## Material for this exercise
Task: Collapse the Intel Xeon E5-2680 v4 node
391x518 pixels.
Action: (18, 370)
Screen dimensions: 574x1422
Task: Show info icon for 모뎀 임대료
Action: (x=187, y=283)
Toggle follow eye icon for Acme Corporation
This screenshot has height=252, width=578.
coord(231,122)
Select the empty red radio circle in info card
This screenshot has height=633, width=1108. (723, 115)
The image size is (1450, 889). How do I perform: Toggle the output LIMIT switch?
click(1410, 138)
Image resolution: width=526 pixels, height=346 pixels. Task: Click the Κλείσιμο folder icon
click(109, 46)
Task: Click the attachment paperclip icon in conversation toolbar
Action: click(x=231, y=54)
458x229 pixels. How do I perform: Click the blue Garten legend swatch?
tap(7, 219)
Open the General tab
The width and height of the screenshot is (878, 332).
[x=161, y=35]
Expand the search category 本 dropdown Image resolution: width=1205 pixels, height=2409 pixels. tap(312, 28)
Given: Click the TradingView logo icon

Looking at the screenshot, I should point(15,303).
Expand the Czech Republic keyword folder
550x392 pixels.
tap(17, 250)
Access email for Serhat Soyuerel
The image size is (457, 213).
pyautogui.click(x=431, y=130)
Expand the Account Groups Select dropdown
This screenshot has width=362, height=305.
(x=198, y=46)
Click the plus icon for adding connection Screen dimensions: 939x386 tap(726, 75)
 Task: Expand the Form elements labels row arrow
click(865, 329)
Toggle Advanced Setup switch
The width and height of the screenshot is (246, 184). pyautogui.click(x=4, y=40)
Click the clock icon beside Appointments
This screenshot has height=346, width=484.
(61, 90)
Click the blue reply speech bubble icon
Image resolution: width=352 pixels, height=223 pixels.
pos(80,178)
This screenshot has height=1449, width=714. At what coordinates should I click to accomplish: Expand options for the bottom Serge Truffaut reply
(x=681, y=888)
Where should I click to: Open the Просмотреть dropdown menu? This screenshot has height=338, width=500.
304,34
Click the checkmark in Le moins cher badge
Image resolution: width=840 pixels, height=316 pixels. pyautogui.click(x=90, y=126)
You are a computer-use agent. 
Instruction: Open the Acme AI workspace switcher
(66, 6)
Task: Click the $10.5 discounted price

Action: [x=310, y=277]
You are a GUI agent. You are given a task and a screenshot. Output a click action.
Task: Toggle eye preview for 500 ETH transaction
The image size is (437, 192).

## What you have to do
Your answer should be a single number: the count of lines above that contain the word "agent".

## Task response
2